[License-review] For Approval: Rewrite of License Zero Reciprocal Public License

Kyle Mitchell kyle at kemitchell.com
Tue Nov 7 22:49:29 UTC 2017


Bruce,

First and foremost, please don't apologize!  Very grateful
for your thoughts.  And looking forward to coffee, now that
you're back.

I tried replying to your message inline, but found I could
say what I wanted better in one fluid run, as you did.
Here's hoping that's easier on the reading end, too.

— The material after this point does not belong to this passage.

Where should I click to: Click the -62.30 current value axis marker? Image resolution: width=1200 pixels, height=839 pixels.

If Open Source licenses can hook copyleft into distribution,
why can't they hook copyleft into use?  The answer I think
I've read to date is that Open Source accepts the burdens of
copyleft licensing, as long as they fall on
software-developer-type people, not other-type people.
Historically, we associate developer-type people with
modification, and other-type people, your "passive users",
with use.

Developer tools break that correlation, and that rationale.
People who use developer tools on source code are
overwhelmingly software developers, almost by definition.
Open Source already expects those people to grapple with
copyleft, because it expects them to work with source.  They
don't lose their identity, or competency, in transition from
hacker of one project, in source, to user of another,
perhaps binary.  Fluidly passing from one to the other _is_
software development.  Developers work with source by
running programs.

So I might have written, akin to my last BSD-based draft:

  5. If you run this software to develop software, you must
     release source code for that software.

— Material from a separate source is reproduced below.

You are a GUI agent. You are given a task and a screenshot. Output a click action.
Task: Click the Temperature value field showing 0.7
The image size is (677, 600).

Better yet, squashing a bug pointed out in your comments:

  5. If you run this software to develop software, you must
     release source code for that software that has not yet
     been released.

You're right that non-developers occasionally use developer
tools on source, usually when a developer tells them to, or
gives them software that does.  They occasionally modify and
distribute software, too.  In my formative years, I did a
lot of copying and pasting commands, trying to make Linux
work right.  I'm sure I committed an unwitting copyleft
violation or two along the way.  That "error rate" does not
and should not put GPL-style copyleft beyond the pale of the
OSD.  Similarly negligible edge cases shouldn't put the
kibosh on L0-R-style copyleft, either.  In other words, OSD
shouldn't give developers a pass on copyleft because the
occasional non-developer innocent might be seen to share
software like a developer, run developer tools like a
developer, and handle source code like a developer, aided
and abetted by bona fide developers.

You're right that bona fide developers can fall down on the
job, and set downstream users up for compliance problems.
That isn't new or peculiar to L0-R, either.  With the
revision above, running a Gentoo-like distribution built
entirely of Open Source, shipping a L0-R compiler, wouldn't
create any new release obligations.  But a faulty
distribution could set a user up with non-Open Source they
might unwittingly compile.  Or a license-incompatible
combination they might unwittingly convey.  Or install
scripts to patch a network service without offering the
patch.  Open Source already accepts that positioning oneself
downstream of an errant developer, as a passive user, can't
be allowed to unravel copyleft.

You're right that copyleft licenses offer a deal, and the
deal doesn't always appeal to those who'd rather make
proprietary software.  An L0-R `wc -l` run on source code is
a valid hypothetical.  So is a five-line GPL sorting
algorithm, linked into a larger program using a package
manager, and then inadvertently conveyed out-of-house.  Most
GPL libraries offer a great deal more, and I take it a swell
leak detecting static analyzer under L0-R wouldn't rankle so
much.  What principle denies that kind of tool the ability
to drive an effective copyleft bargain, while allowing a
leak-detection library, which one happens to include before
running, to do so?  Why deny a good dev tool L0-R for fear
of a useless dev tool?  We don't deny good libraries the GPL
for fear less valuable dross will make a nuisance with it.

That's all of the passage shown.